### GOAL OF THE EXERCISE
Rewrite all the entries below, replacing "Task" with "Instruction" and changing nothing else. Leave the pictures out of your answer.

[Pointing data for screenshots]
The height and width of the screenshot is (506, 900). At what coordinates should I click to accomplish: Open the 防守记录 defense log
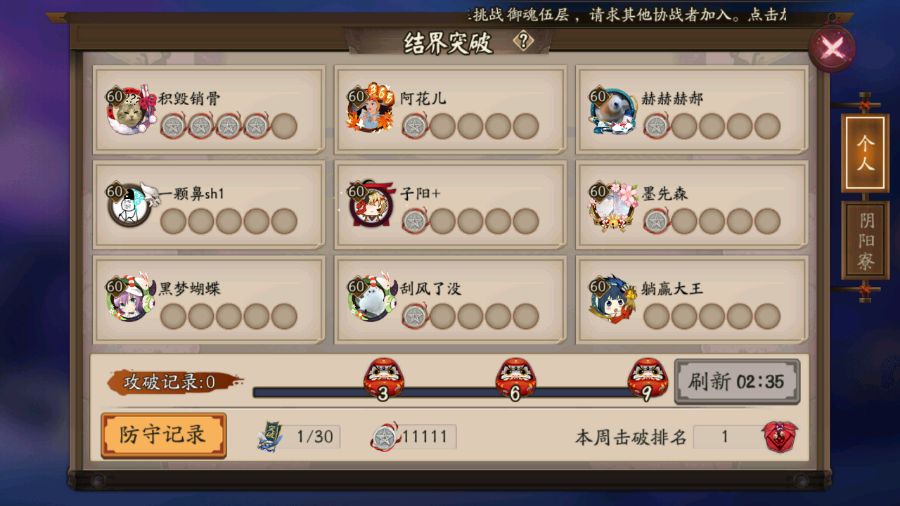(164, 435)
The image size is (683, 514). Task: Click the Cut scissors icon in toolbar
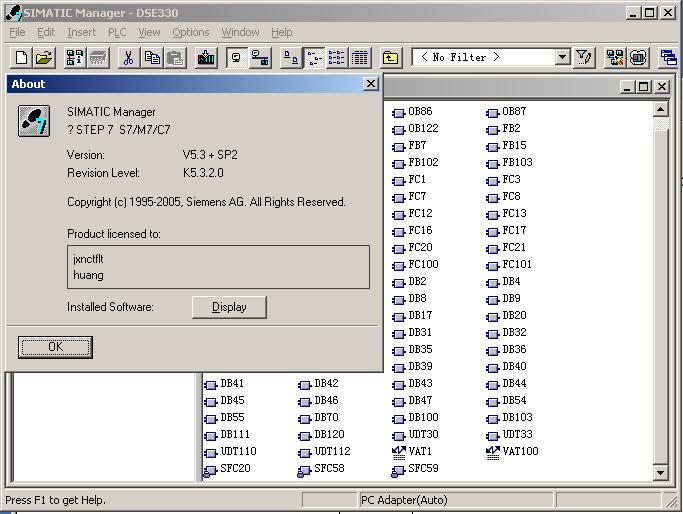(128, 58)
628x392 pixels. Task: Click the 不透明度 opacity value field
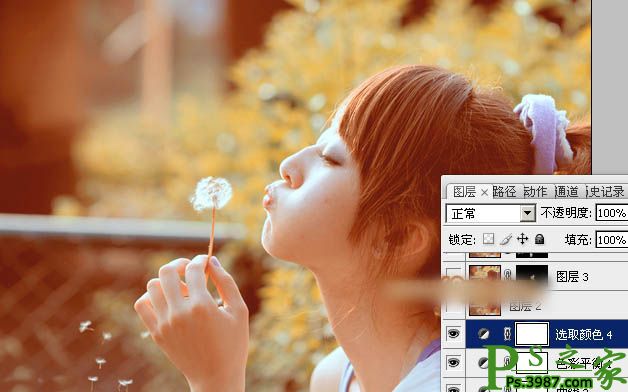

### PROBLEM SOLUTION
The height and width of the screenshot is (506, 900). At what coordinates should I click to accomplish: Open the 防守记录 defense log
(164, 435)
The image size is (683, 514). Instruction: Click the Cut scissors icon in toolbar
(128, 58)
628x392 pixels. Instruction: Click the 不透明度 opacity value field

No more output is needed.